Furan, a possibly carcinogenic compound to humans, and furfural, a naturally occurring volatile contributing to aroma, can be both found in thermally treated foods. These process-induced compounds, formed by close reaction pathways, play an important role as markers of food safety and quality. A method capable of simultaneously quantifying both molecules is thus highly relevant for developing mitigation strategies and preserving the sensory properties of food at the same time. We have developed a unique reliable and sensitive headspace trap (HS trap) extraction method coupled to GC-MS for the simultaneous quantification of furan and furfural in a solid processed food (sponge cake). HS Trap extraction has been optimized using an optimal design of experiments (O-DOE) approach, considering four instrumental and two sample preparation variables, as well as a blocking factor identified during preliminary assays. Multicriteria and multiple response optimization was performed based on a desirability function, yielding the following conditions: thermostatting temperature, 65°C; thermostatting time, 15min; number of pressurization cycles, 4; dry purge time, 0.9min; water / sample amount ratio (dry basis), 16; and total amount (water + sample amount, dry basis), 10g.

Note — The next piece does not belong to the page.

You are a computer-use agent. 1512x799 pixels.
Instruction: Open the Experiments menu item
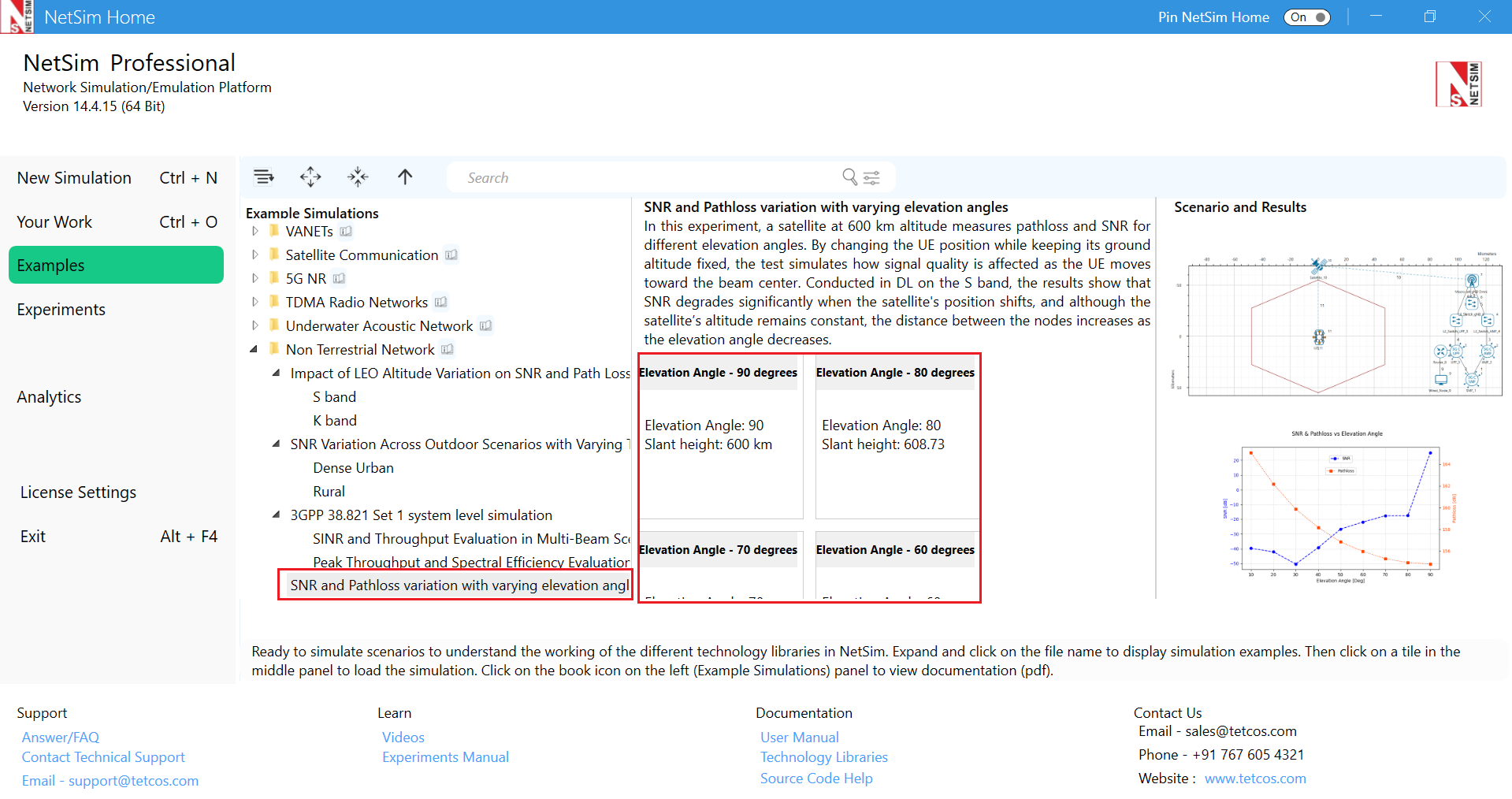61,310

The performances of the optimized method were also assessed: repeatability (RSD: ≤3.3% for furan and ≤2.6% for furfural), intermediate precision (RSD: 4.0% for furan and 4.3% for furfural), linearity (R²: 0.9957 for furan and 0.9996 for furfural), LOD (0.50ng_furan g_{sample dry basis}^-1 and 10.2ng_furfural g_{sample dry basis}^-1), LOQ (0.99ng_furan g_{sample dry basis}^-1 and 41.1ng_furfural g_{sample dry basis}^-1). Matrix effect was observed mainly for furan. Finally, the optimized method was applied to other sponge cakes with different matrix characteristics and levels of analytes.

Keywords: Desirability function; Optimal design of experiments; Random blocks; Response surface; Stable isotope dilution assay; Standard addition method.